■ List of tasks ■
1. Transcribe the Mikey Newlands profile, everything from "For lunch, he" down to "some brown butter.".
2. According to the Mikey Newlands profile, what is the name of the new restaurant he plans to open in Orakei?
3. List each component of the lunch Mikey Newlands was making, as named in the Mikey Newlands profile.

■ Selected text ■
--

Mikey Newlands greeted me at the door of his Hillsborough home in slippers that he thought may have been made of Canterbury lambswool.
Like any self-respecting hipster, he told me he was "pretty far from hipster", but the signs were all there: He made his own kombucha and nasturtium vinegar, had a bookshelf, used words like "cerebral", wore thick-rimmed glasses and an unbuttoned lumberjack shirt, and had spent the morning "foraging" for produce "around the neighbourhood".
For lunch, he was making poached leeks with Spanish ham, brown butter, homemade goat's cheese and the various plants he'd stolen from his neighbours.
He's between jobs right now, spending much of his time at home with his 6-week-old son and awaiting the planned February opening of his new Orakei restaurant, Ampersand, following his departure from South Auckland's best restaurant, Bracu.
He boiled a pot of water and chucked the leeks in with some Himalayan pink salt and what appeared to be roughly half a bottle of white wine. He put in some bay leaves and thyme and something that may have been called corona. He started making some brown butter.

--

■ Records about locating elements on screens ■
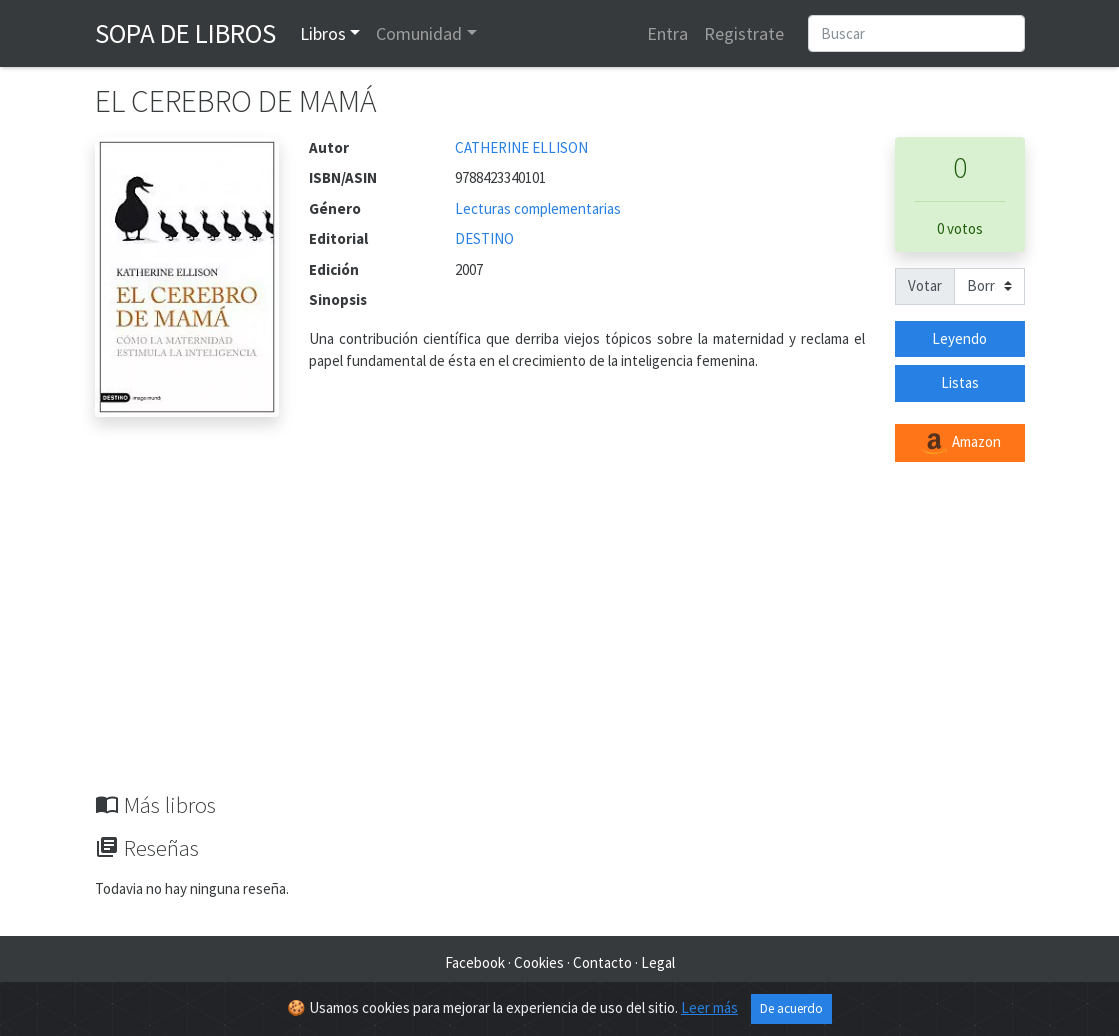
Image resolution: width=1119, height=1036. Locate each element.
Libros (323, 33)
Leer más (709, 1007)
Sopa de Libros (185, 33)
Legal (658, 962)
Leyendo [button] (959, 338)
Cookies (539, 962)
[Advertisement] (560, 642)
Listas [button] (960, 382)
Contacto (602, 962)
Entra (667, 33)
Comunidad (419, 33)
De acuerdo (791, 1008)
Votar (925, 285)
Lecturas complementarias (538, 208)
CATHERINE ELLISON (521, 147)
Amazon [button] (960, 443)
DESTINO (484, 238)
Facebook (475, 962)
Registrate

--

■ Results for each task ■
1.
For lunch, he was making poached leeks with Spanish ham, brown butter, homemade goat's cheese and the various plants he'd stolen from his neighbours.
He's between jobs right now, spending much of his time at home with his 6-week-old son and awaiting the planned February opening of his new Orakei restaurant, Ampersand, following his departure from South Auckland's best restaurant, Bracu.
He boiled a pot of water and chucked the leeks in with some Himalayan pink salt and what appeared to be roughly half a bottle of white wine. He put in some bay leaves and thyme and something that may have been called corona. He started making some brown butter.

2. Ampersand

3.
- Poached leeks
- Spanish ham
- Brown butter
- Homemade goat's cheese
- The various plants he'd stolen from his neighbours